Although a spokesperson from the U.S. Mission to the United Nations did not answer in any way resembling principled manner (that person is, after all, with the UN), the reply was not as bad as it might have been:
The United States opposes global taxes because we believe that any source of revenue should remain under the control of national authorities. This is an idea that has been kicked around for years. Fortunately, it hasn’t gone anywhere, nor will it.
A global wealth “redistribution” plan is, or course, a logical extension of the coercive wealth transfers already practiced by the United States. If it is good to “spread the wealth around” within the country, as Barack Obama explicitly advocates, wouldn’t it be even better to transfer wealth from wealthy nations to poor ones? The U.S. government already taxes its citizens in order to send “aid” packages to governments around the world (including those hostile to U.S. interests); why not make such redistribution a matter of “global tax” policy?
If egalitarians are correct that everyone should be made equal in wealth, then there is no end to the amount of wealth “redistribution” governments should pursue. If one starving person has two grains of rice and another has none, then, by the logic of egalitarianism, the government must transfer one grain to the person with none.
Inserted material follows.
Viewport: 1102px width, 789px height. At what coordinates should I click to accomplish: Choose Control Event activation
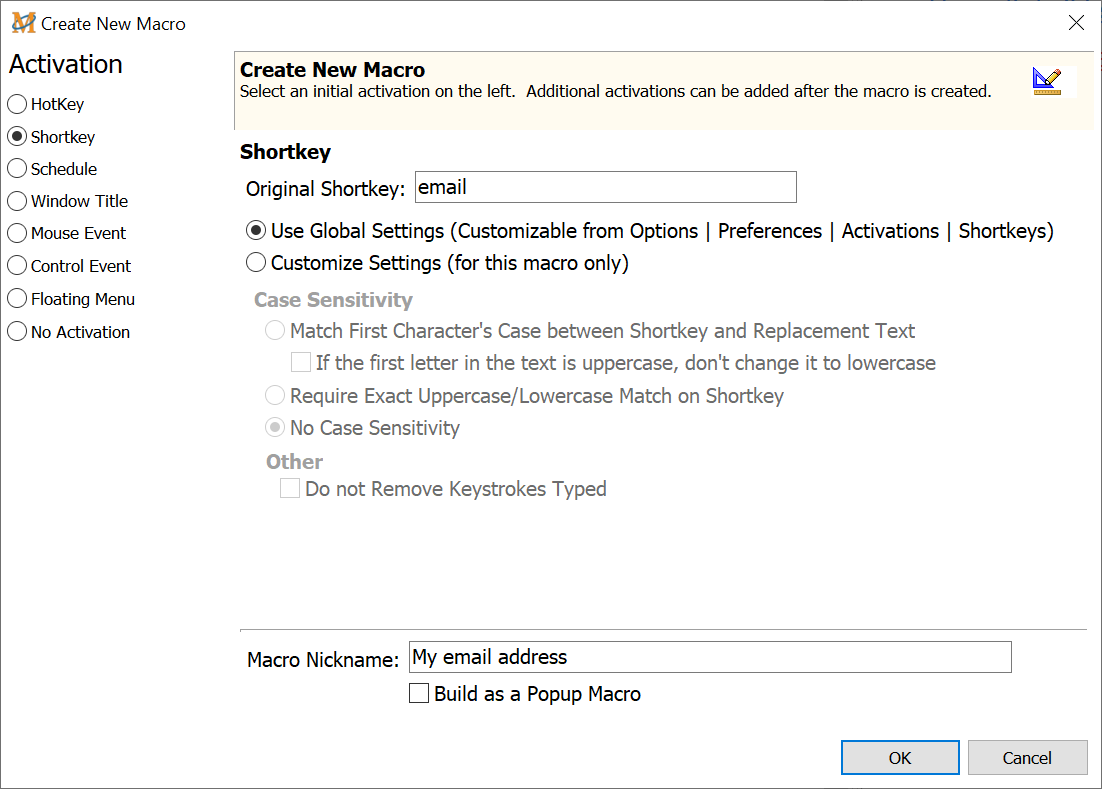pyautogui.click(x=17, y=266)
The proper purpose of government, however, is not to confiscate the wealth of some to dole out to others; the proper purpose of government is to protect individual rights, including property rights, so that everyone who chooses to live and thrive can do so. To the degree that a government protects individual rights, it enables and encourages economic prosperity; to the degree that a government violates rights, it throttles productivity and causes economic calamity.
But, then, egalitarians have never been concerned with prosperity. Their standard is equality of wealth, and equal poverty meets that standard flawlessly.